» About this exercise
Every line below from the one containing "Image resolution: width=1243" through the one containing "the Website field" must be transcribed exactly. Omit all lines outside that stretch.

» Task material
- Opening Delimiter -

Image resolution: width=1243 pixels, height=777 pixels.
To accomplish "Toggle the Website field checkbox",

- Closing Delimiter -
- Opening Delimiter -

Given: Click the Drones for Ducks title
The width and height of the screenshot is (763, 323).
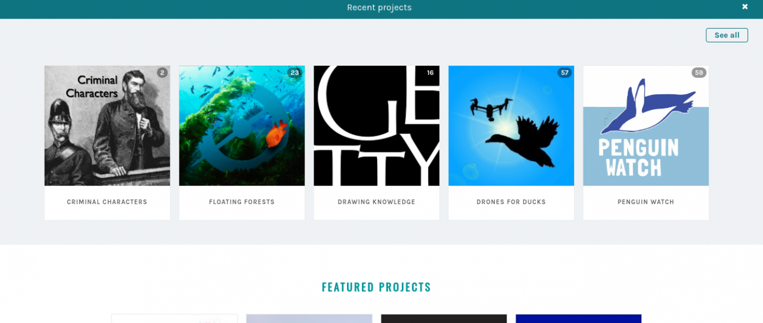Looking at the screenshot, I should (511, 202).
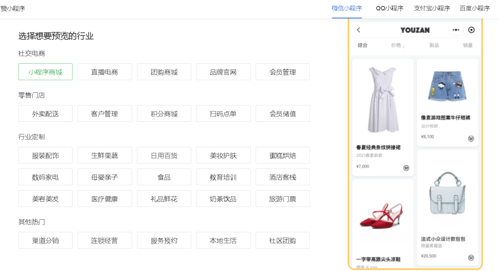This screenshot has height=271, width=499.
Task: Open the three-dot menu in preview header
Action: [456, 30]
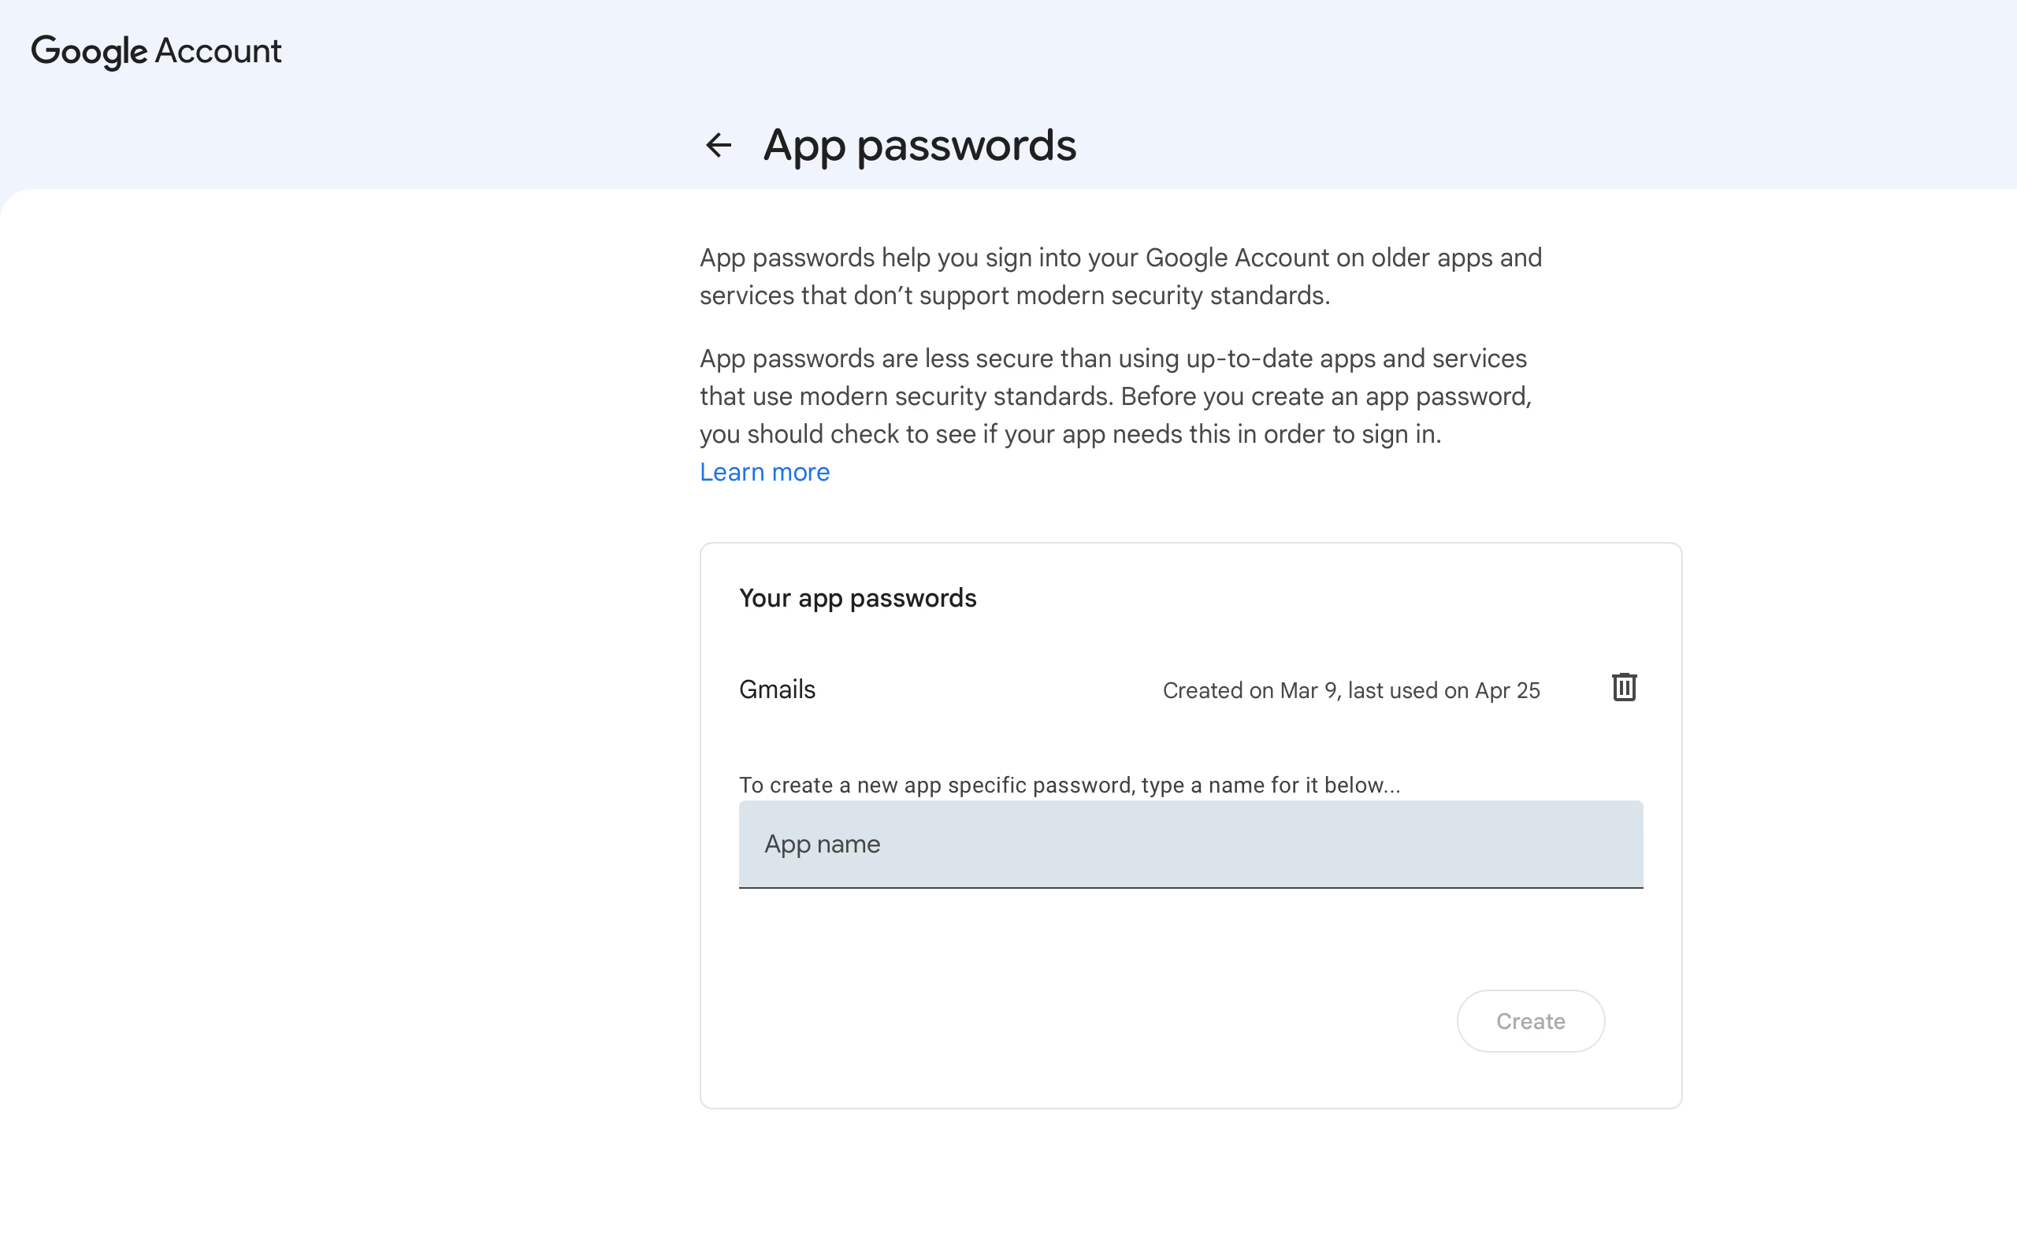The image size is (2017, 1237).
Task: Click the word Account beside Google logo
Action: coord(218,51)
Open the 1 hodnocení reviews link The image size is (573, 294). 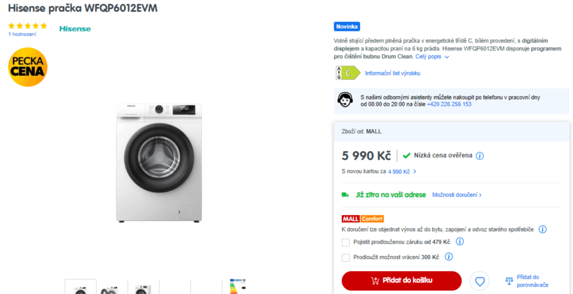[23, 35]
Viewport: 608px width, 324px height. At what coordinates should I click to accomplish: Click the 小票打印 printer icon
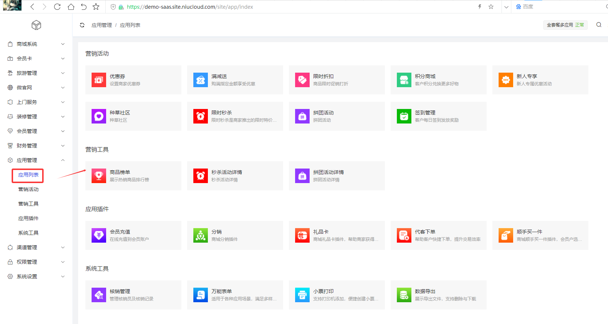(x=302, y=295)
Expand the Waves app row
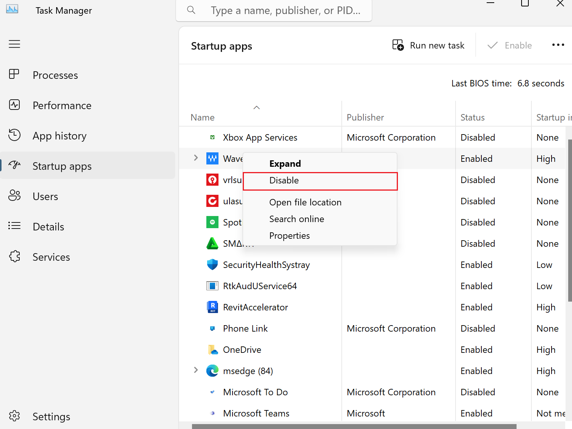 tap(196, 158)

- Closing Delimiter -

» Exercise result
Image resolution: width=1243 pixels, height=777 pixels.
To accomplish "Toggle the Website field checkbox",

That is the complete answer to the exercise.